Vehicle sales, dealer revenues continue to climb

Jan. 1, 2020
Buoyed by a general improvement in the overall economy, U.S. automotive dealerships have continued to increase sales, increase employment, and even expand the dealer footprint.

Buoyed by a general improvement in the overall economy, U.S. automotive dealerships have continued to increase sales, increase employment, and even expand the dealer footprint. The National Automobile Dealers Association (NADA) released its annual state-of-the-industry report this summer, showing that total dealership revenue reached $676 billion in 2012, up 9.8 percent from 2011.

Service and parts revenues dipped slightly, from $81.46 billion in 2011 to $81.35 billion in 2012 (a 0.1 percent decrease).

Dealers in the U.S. also added an average of two employees last year, and average dealer revenues were up by 9.2 percent. While gross percentage margins in new vehicles fell, new vehicle department profitability as a percentage of gross profit increased to 30.4 percent, up from 28.8 percent in 2011.

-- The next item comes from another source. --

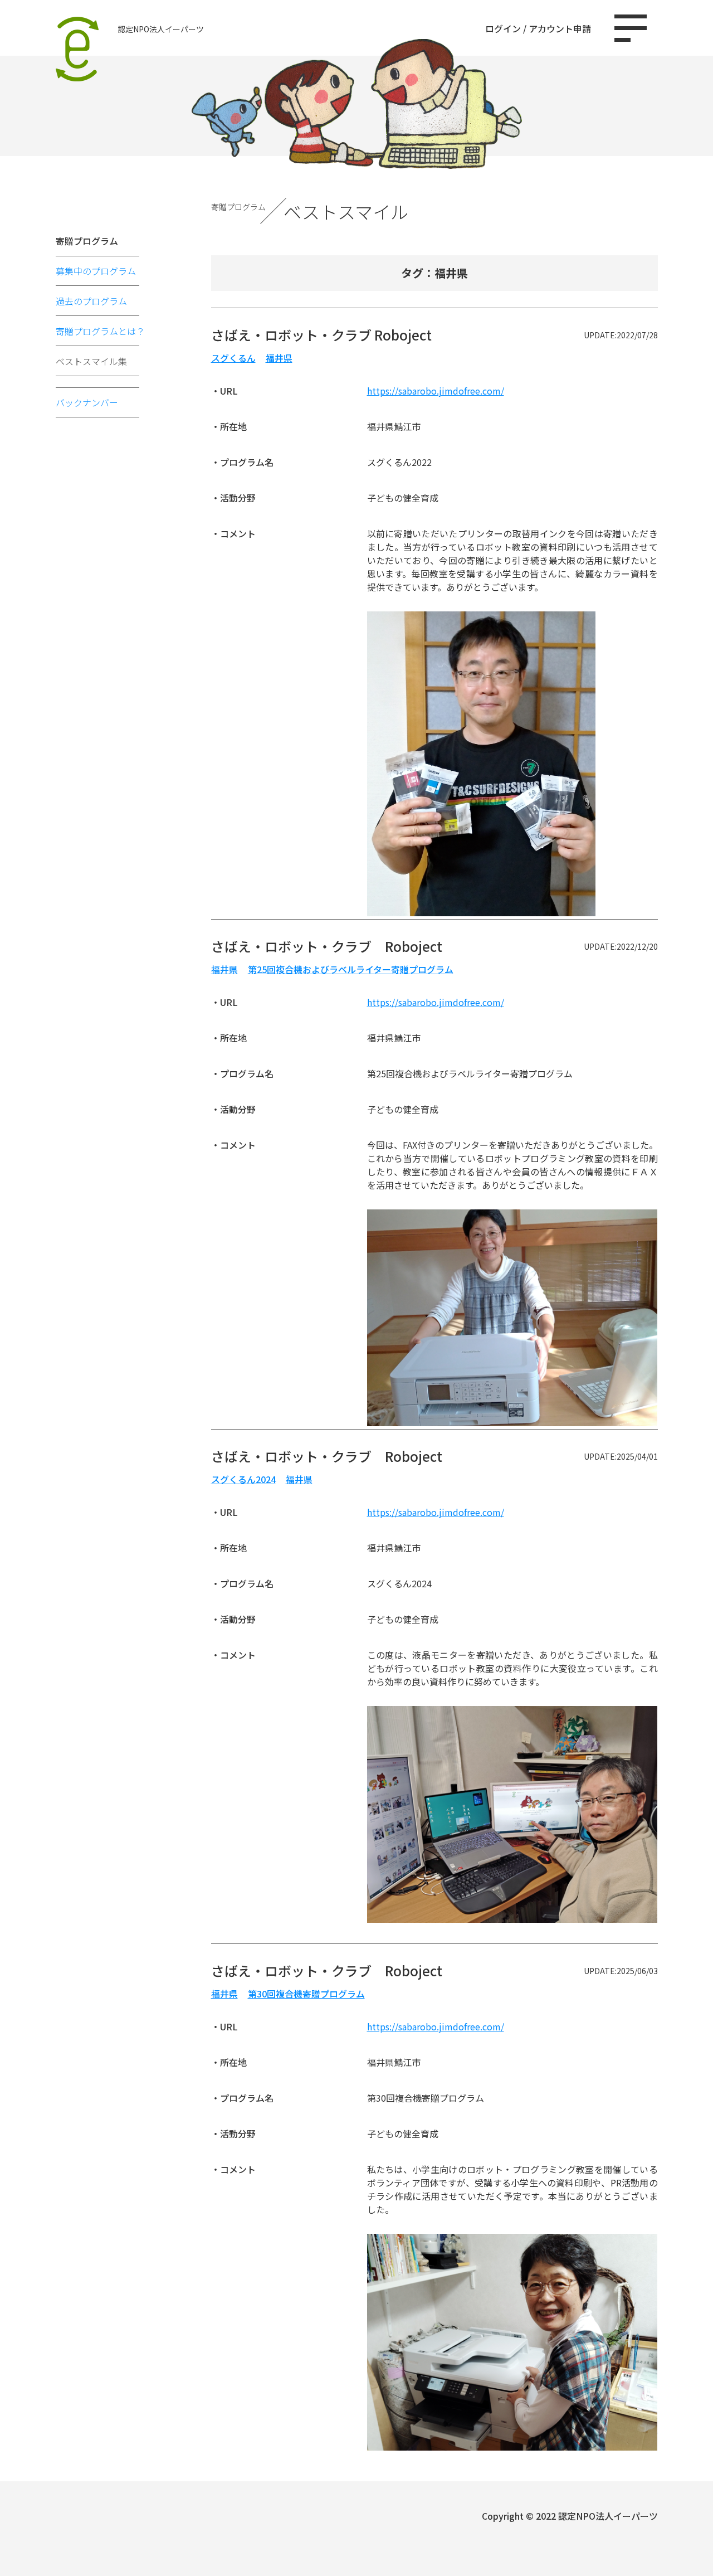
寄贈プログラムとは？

Some of the largest dealer groups performed even better. Penske Automotive Group saw an 18.3 percent revenue increase in 2012 (reaching $13.2 billion). AutoNation announced record results in 2012, with total revenues of $15.7 billion, a 13 percent improvement.

According to data from NADA and R.L. Polk & Co., new light vehicle sales were up 13.4 percent (14.4 million, up from 12.7 million units in 2011). New medium and heavy- duty truck sales were up 13 percent, and used vehicle sales were up 4.5 percent (40.5 million units in 2012, up from 38.8 million in 2011). There are now 251.5 million light vehicles on the road, with an average age of 11.4 years.

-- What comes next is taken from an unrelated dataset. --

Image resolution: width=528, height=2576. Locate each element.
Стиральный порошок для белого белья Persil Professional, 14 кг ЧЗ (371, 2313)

Dealership footprint expands in U.S.

There is more good news for the market: There was a net increase of 95 franchised dealerships in the U.S., bringing the total up to 17,635 in 2012. Much of this growth came from the Western U.S., while the Eastern region actually saw a decline in the number of franchised dealers. The number of dealers shrank significantly from 2009 through 2011, with net losses totaling 2,470 dealerships.

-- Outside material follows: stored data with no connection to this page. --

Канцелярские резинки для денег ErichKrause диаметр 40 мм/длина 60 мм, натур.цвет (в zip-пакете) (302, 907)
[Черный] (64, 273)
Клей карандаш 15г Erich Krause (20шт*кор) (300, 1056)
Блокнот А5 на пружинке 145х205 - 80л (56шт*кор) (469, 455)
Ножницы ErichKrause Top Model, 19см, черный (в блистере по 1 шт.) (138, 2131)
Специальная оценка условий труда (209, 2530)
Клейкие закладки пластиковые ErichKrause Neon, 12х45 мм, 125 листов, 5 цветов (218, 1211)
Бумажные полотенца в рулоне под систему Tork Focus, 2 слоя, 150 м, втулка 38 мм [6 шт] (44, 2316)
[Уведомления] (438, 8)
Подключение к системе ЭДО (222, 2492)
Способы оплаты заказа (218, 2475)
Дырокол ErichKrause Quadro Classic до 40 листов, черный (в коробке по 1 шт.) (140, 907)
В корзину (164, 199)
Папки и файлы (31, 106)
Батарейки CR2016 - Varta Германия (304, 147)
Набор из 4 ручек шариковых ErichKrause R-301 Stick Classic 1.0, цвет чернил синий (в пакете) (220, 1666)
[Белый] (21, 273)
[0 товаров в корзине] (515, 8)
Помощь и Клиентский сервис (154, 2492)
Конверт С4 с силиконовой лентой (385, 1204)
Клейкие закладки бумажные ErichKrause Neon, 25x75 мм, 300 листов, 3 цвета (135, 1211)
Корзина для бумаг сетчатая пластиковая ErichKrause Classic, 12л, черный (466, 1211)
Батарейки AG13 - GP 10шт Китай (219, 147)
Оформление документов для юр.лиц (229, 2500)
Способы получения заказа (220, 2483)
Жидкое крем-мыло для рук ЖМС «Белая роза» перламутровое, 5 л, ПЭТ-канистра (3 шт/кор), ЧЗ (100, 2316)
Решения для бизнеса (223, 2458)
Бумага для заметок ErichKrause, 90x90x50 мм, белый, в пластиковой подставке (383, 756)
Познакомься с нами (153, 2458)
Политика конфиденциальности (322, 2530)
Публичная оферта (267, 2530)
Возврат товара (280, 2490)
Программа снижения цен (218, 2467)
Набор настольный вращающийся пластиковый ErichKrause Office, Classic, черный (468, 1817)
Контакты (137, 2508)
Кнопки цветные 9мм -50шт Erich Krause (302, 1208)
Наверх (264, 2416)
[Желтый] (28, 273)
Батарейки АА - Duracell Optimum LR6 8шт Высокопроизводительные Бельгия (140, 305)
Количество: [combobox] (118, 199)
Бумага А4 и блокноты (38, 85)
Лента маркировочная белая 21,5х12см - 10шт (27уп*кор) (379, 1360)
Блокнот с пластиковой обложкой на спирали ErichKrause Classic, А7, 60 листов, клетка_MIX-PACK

For contrast, consider the situation in Europe. A separate report issued by UK-based ICDP, in its annual European Car Distribution Handbook, noted that main dealer sales networks in Western Europe have shrunk by 3 percent since 2011, although the size of service networks has remained stable and the number of sales agents has actually gone up by 2 percent.

Auto industry consultancy HWB International, meanwhile, chimed in that the UK and France have seen a total dealer decline of 10 percent in the past four years.

Service holds steady

Total franchised dealership service, parts and body shop sales exceeded $81 billion in 2012, although sales at the average dealer were down. Both labor and parts sales were down for customer mechanical repairs, warranty work, wholesales parts sales, and sublet work. Sales from internal work rose 9.9 percent for labor and 7.9 percent for parts. Net profits remain high, although they fell 17.4 percent from the 2011 numbers.

Average dealership service and parts sales declined 0.7 percent, from $4.64 million to 4.61 million. The share of gross profit held by the service and parts department fell to 44 percent from 45.8 percent.

With sales increasing, the adoption of service contracts also has expanded. New vehicle service contract penetration rates rose by 2.7 percent, and now stand at 42 percent of total new vehicle sales.

Body shops are becoming even more scarce at dealers, with the number of locations that had on-site body shops falling to 34 percent in 2012 (down from 36 percent in 2011). Total autobody work performed at new vehicle dealerships was stable at $6.9 billion.

Both AutoNation and Penske reported growth in the fixed operations segment, and expected that to continue moving forward. "We're very pleased with the momentum of our customer care business and believe we are well-positioned to capitalize as the units in operation base begins to grow again this year," said AutoNation president and COO Michael Maroone.

During an investor conference call earlier this year, however, the company's chairman and CEO Mike Jackson cautioned that "even though new vehicle volume is recovering from the depression levels of the past few years, our customer care and used vehicle businesses, which represent over half of our gross profit, are only beginning to recover in 2013."

According to NADA, there are 254,200 dealership service technicians in the U.S. (up from 252,400 in 2011), and 290,200 other service and parts workers (up from 282,500 in 2011).

The average dealer wrote nearly 14,000 repair orders, with total service and parts sales per customer repair order averaging $247 (warranty repair orders averaged $243). The average dealer had 18 bays and 13 technicians (down from the 2011 numbers), and a total parts inventory of $300,420 (an increase of more than $6,000, or 2.1 percent, compared to 2011). The average customer mechanical labor rate was $99.

According to the NADA study, 46 percent of dealerships service departments now operate on weekends, while 28 percent operate both evenings and weekends. However, these numbers are flat compared to the figures in 2011.